Maternal Smad2 is necessary for mesendoderm specification by Nodal signaling.

(A) Illustration of the Smad2 protein showing the position of the ENU-induced non-sense mutation. (B) Western blot against Smad2/3 on 24 hpf embryos of different genotypes for smad2. MZ, maternal-zygotic homozygotes, Z^-/-, zygotic homozygotes, Z^+/-, zygotic heterozygotes. The pool of maternally contributed Smad2 protein persists for at least 24 hr in zygotic homozygous embryos while it is depleted in MZsmad2 mutants. (C-J) Phenotypic analysis of 36 hpf zebrafish embryos. (C) Wild-type embryo. (D) MZoep embryo: maternal-zygotic mutant for one-eyed pinhead (oep), a cell surface protein required for Nodal signaling (Gritsman et al., 1999). (E) MZsmad2 embryo.

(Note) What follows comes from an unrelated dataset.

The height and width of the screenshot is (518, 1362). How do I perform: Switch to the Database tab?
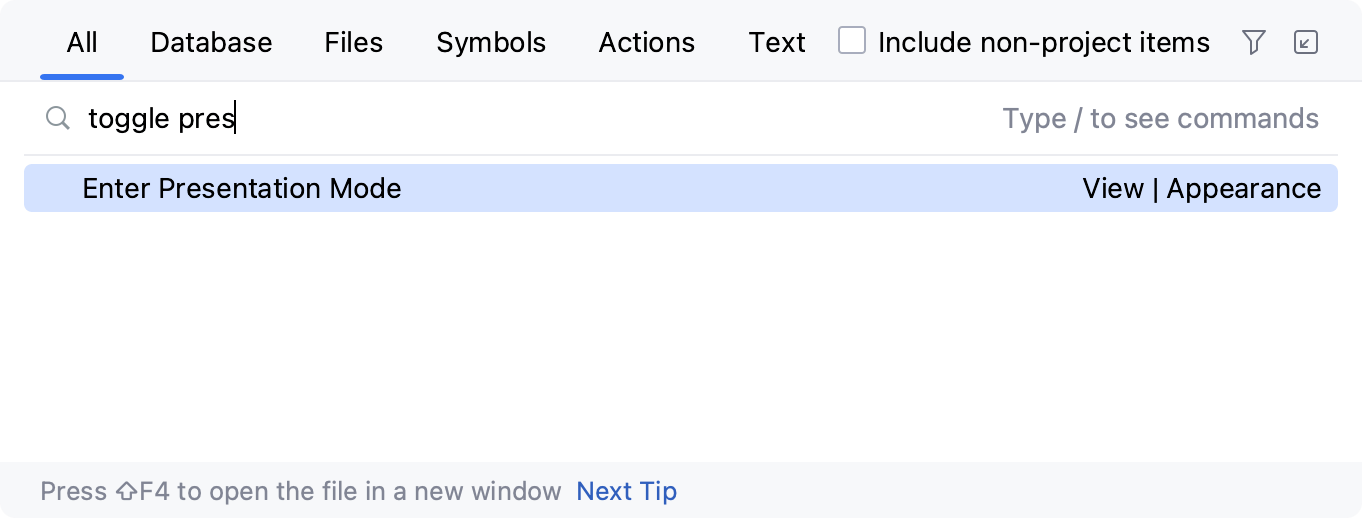coord(211,43)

Msmad2 mutants display a very similar phenotype (not shown). (F) MZsmad2 embryo rescued with 20 pg of smad2 mRNA. (G-H) MZsmad2 embryo rescued with 50 pg of gfp-smad2 mRNA (brightfield (G), epifluorescence (H)). smad2 mRNA appears to be more effective in rescuing the prechordal plate defects in MZsmad2 mutants as compared to gfp-smad2 mRNA. (I) MZsmad2 embryo injected with 5 pg mRNA for the zebrafish Nodal homolog squint. (J) MZsmad2 embryo injected with 5 pg mRNA for activin. Note that while Activin can activate the Nodal pathway in the absence of oep (Gritsman et al., 1999; Cheng et al., 2003), neither Squint nor Activin can activate the pathway in the absence of Smad2.

Dynamics of Nodal signaling in vivo.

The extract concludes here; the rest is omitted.